Axelar: General Message Passing
Axelar is Cosmos-based blockchain acting as routing layer between networks. GMP (General Message Passing) is protocol for arbitrary smart contract calls on destination chain.
import { AxelarExecutable } from "@axelar-network/axelar-gmp-sdk-solidity/contracts/executable/AxelarExecutable.sol";
import { IAxelarGateway } from "@axelar-network/axelar-gmp-sdk-solidity/contracts/interfaces/IAxelarGateway.sol";
import { IAxelarGasService } from "@axelar-network/axelar-gmp-sdk-solidity/contracts/interfaces/IAxelarGasService.sol";
contract CrossChainNFTBridge is AxelarExecutable {
IAxelarGasService immutable gasService;
constructor(address gateway, address _gasService)
AxelarExecutable(gateway) {
gasService = IAxelarGasService(_gasService);
}
function bridgeNFT(
string calldata destChain, // "Polygon", "Avalanche", etc.

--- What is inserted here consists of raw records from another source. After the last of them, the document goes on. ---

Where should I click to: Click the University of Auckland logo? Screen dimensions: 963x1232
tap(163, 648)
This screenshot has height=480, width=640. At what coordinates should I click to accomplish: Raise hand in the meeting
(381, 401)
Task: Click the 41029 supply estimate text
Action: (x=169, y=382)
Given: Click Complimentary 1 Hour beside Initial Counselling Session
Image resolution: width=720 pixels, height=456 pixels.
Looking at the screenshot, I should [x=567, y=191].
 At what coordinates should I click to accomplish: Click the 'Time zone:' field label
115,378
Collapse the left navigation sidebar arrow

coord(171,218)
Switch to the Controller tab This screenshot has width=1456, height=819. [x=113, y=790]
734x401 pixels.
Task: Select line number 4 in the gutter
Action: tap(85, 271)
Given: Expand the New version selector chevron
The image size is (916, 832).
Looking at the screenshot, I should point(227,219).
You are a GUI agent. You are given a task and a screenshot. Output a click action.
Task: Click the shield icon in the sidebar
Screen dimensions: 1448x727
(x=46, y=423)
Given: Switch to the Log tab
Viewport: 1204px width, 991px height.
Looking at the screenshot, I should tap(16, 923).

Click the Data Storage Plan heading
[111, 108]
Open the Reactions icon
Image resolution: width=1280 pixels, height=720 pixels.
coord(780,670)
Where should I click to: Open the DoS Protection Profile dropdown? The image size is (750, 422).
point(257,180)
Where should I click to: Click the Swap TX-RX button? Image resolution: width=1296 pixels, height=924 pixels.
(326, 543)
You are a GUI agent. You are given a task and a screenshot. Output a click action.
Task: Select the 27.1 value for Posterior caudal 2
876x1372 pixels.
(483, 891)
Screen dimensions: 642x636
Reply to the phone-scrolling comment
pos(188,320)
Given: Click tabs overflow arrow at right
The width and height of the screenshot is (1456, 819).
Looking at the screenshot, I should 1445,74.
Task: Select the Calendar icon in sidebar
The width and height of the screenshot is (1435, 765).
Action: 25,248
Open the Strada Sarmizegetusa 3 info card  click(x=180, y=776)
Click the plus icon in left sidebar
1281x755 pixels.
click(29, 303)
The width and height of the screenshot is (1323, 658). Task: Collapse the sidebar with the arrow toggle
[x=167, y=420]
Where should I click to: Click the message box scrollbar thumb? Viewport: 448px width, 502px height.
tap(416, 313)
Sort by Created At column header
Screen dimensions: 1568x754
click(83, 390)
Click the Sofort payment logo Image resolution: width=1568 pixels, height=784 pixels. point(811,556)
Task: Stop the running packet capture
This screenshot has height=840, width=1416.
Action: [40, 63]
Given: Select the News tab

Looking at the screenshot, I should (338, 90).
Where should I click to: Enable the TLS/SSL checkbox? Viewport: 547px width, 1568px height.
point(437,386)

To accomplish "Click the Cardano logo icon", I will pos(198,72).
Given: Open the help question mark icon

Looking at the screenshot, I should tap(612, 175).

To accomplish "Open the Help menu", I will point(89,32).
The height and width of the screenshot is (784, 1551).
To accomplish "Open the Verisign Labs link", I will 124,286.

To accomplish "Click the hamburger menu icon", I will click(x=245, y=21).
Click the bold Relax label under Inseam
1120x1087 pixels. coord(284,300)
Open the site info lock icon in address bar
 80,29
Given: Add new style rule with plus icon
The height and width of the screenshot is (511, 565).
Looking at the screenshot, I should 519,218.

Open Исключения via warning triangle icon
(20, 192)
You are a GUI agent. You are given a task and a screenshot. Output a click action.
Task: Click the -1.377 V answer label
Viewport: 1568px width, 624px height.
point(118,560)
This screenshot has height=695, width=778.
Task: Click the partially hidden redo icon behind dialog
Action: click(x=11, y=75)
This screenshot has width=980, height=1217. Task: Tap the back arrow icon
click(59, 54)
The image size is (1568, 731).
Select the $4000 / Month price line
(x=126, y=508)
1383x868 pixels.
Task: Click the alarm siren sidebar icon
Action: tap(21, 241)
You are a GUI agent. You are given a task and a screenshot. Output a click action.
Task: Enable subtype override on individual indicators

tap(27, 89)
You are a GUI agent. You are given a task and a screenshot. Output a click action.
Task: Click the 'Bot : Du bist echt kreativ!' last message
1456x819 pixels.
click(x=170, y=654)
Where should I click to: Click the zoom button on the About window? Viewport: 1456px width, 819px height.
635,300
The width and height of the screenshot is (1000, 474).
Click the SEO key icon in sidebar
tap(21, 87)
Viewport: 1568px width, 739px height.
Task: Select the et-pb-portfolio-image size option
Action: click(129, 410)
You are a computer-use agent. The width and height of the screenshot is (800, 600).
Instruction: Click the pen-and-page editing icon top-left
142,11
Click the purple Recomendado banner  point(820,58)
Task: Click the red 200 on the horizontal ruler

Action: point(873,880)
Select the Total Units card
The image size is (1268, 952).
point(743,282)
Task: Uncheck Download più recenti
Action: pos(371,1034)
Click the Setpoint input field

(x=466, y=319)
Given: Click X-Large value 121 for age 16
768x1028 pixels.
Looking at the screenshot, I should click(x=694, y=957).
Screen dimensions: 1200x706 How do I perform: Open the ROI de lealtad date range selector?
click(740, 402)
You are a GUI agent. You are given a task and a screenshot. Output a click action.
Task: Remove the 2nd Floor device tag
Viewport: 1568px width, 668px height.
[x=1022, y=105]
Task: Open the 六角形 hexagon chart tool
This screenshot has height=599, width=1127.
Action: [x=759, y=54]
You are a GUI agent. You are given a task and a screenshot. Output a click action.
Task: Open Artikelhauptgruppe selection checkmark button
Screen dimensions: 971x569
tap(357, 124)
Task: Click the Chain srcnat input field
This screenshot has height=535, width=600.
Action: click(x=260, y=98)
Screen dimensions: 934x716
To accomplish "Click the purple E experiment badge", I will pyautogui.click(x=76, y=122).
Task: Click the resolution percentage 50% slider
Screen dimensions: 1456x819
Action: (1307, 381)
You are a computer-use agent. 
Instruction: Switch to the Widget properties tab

string calldata destContract, // contract address on destination
uint256 tokenId
) external payable {
bytes memory payload = abi.encode(msg.sender, tokenId);
// Pay gas for execution on destination chain
gasService.payNativeGasForContractCall{value: msg.value}(
address(this), destChain, destContract, payload, msg.sender
);
gateway.callContract(destChain, destContract, payload);
_burnNFT(msg.sender, tokenId);
}
// Called by Axelar relayer on destination chain
function _execute(
string calldata sourceChain,
string calldata sourceAddress,
bytes calldata payload
) internal override {
(address recipient, uint256 tokenId) = abi.decode(payload, (address, uint256));
_mintNFT(recipient, tokenId);
}
}
Axelar especially strong for Cosmos↔EVM bridging — native IBC support allows routing through entire Cosmos ecosystem.
Cross-Chain Protocol Security
Cross-chain messaging is high-risk. Several mandatory practices:
Rate limiting — limit volume of funds transferred per period. If protocol compromised, limits potential damage.
mapping(uint256 => uint256) public dailyVolume; // day → volume
function _checkRateLimit(uint256 amount) internal {
uint256 today = block.timestamp / 1 days;
dailyVolume[today] += amount;
require(dailyVolume[today] <= DAILY_LIMIT, "Daily limit exceeded");
}
Pause mechanism — emergency pause on both sides of bridge. Controlled by multisig with short timelock (or without — for emergency).
Trusted path validation — on destination chain verify message came from your contract on source chain, not arbitrary caller.
Avoid storing large amounts in bridge contracts — liquidity pool model (lock-and-mint) creates huge honeypot. Mint-and-burn (like OFT) is safer.
When to Choose Which Protocol
LayerZero — building omnichain token (OFT), omnichain NFT, or EVM-to-EVM data messaging with flexible security configuration.
Wormhole — need Solana, Aptos, Sui, or maximum network coverage.
Axelar — architecture has Cosmos chains, or need high-level GMP abstracted from specific networks.
For production systems with real funds: security audit cross-chain logic is mandatory, team with bridge security experience (Zellic, OtterSec, Trail of Bits).